Elling elegantly elliptical at Edinburgh Jazz and Blues Fest



This year's 40th anniversary Edinburgh Jazz and Blues Festival (EJBF) was a far cry from the inaugural Edinburgh jazz fest back in 1978, a one day, mostly un-ticketed event, which showcased largely UK traditional jazz bands. Shows took place in pubs and at the popular Edinburgh Astoria Ballroom, best known back then for its association with punk and new wave gigs.

It was appropriate that this anniversary year's ambitious 10-day long event looked back to these trad origins, with the likes of the exuberant New Orleans Swamp Donkeys Traditional Jass Band and Jerron 'Blind Boy' Paxton's cheeky blues lyrics and strings skills which wowed the audience. The irrepressible Hypnotic Brass Ensemble and Scotland's own horn-heavy Swampfrog both attracted a youthful audience with their exuberant latter-day take on the New Orleans sound.

Likewise, it was fitting that this year a number of Scottish jazz veterans appeared at EJBF. At the opening gala concert at The Assembly Hall, among a host of big names, the redoubtable Carol Kidd demonstrated that she remains UK's foremost balladeer, her passionate rendition of Billy Joel's 'And So It Goes' particularly impressing. Guitar maestro Martin Taylor gave a masterclass in lucid understatement, while his deep swinging duet with the multi-talented MC for the evening, Seonaid Aitken on violin, transported this reviewer back many decades to Taylor's early days when he toured with Stephane Grappelli. Ever-evolving Scottish saxman Tommy Smith meanwhile offered spacious and technically flawless dreamscapes.

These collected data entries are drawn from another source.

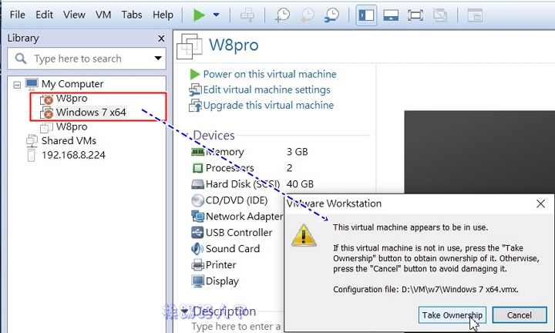Open the Tabs menu
The width and height of the screenshot is (555, 333).
click(132, 15)
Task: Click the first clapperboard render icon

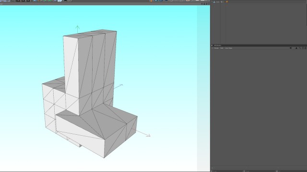Action: (x=18, y=0)
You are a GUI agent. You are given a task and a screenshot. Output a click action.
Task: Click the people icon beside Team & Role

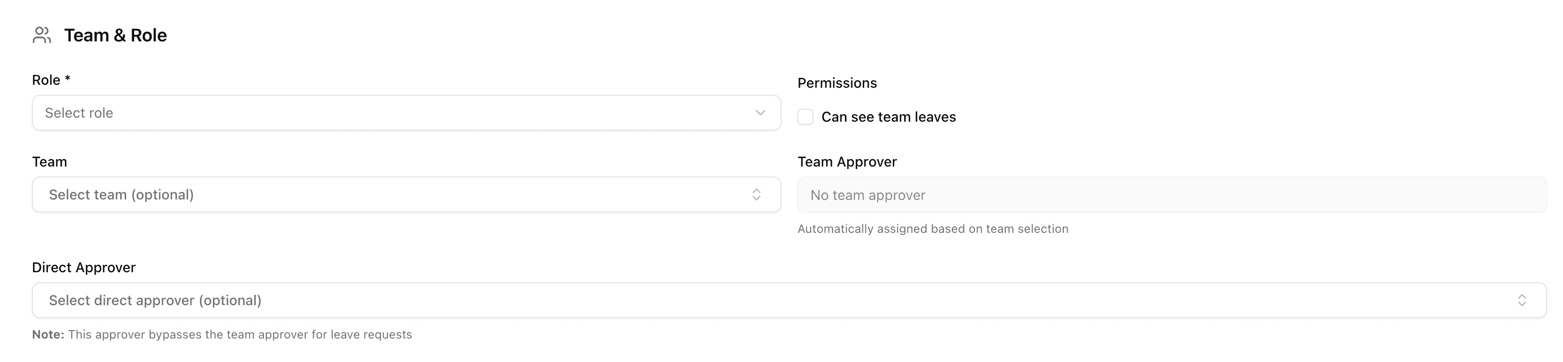coord(41,35)
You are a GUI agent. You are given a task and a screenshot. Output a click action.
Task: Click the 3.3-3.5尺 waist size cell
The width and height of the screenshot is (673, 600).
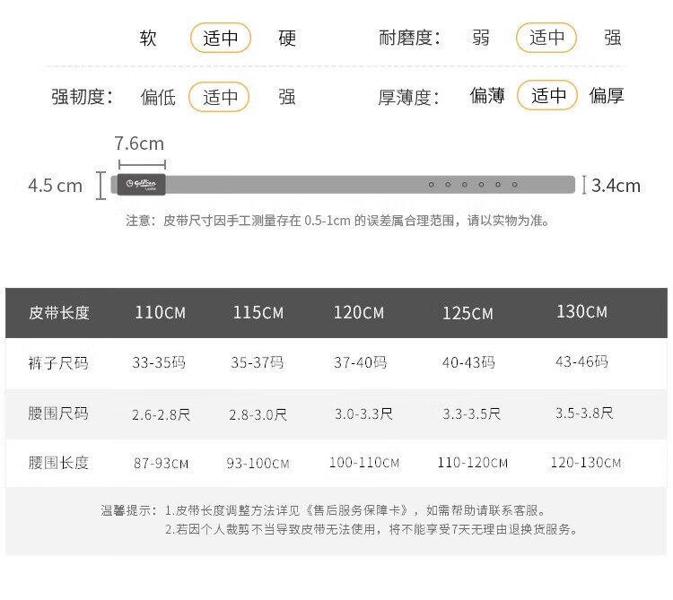pyautogui.click(x=471, y=413)
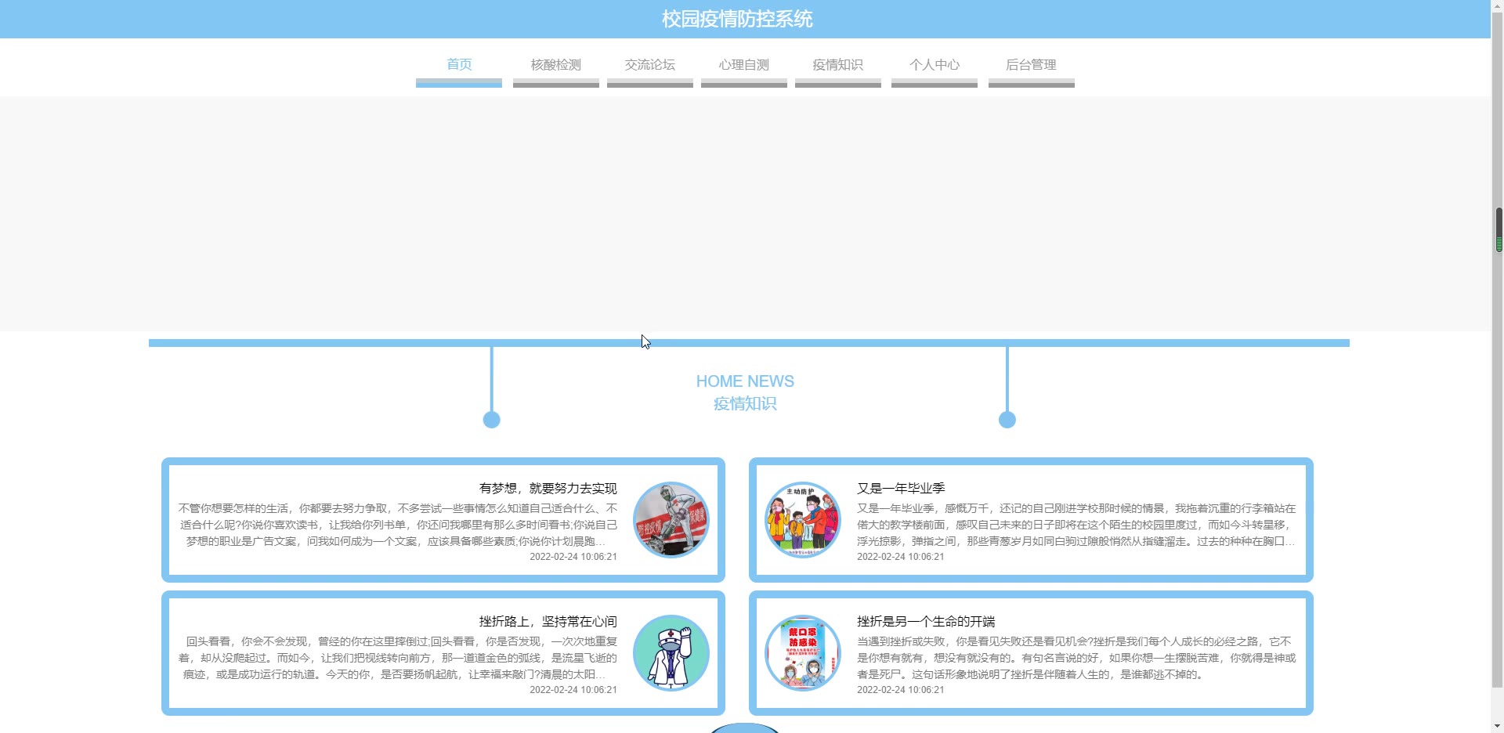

Nevertheless, the main focus of the festival was squarely towards the future, with a somewhat safe but satisfying range of bands from across the globe, together with and a crop of Scottish rising stars. Though there were many highlights, especial mention should be made of Keyon Harrold's intense and almost belligerently socially aware set at the Speigeltent, while the aptly-named Cross Currents Trio offered a set of breathtaking beauty from Dave Holland's double-bass and Zakir Hussain's percussion, as Chris Potter's sax at times evoked shades of Bulgarian clarinet maestro Ivo Papasov. The Zoe Rahman Trio charmed with her lush, classically-informed lyricism, with clear nods to Rahman's dual Bengali/Irish heritage. Meanwhile, Steve Lehman's fluidity on alto-sax within The Vijay Iyer Sextet's east coast complexity and pugilism, was mesmerising. Even the Kurt Elling Quintet strayed far from its origins, baritone Elling even dipping his toe pleasingly close to Phil Minton territory. And for the late-night party-goers, the likes of Italian Rumba de Bodas, cosmopolitan supergroup Bokante, the Ghanaian K.O.G. and Zongo Brigade all gave ample satisfaction.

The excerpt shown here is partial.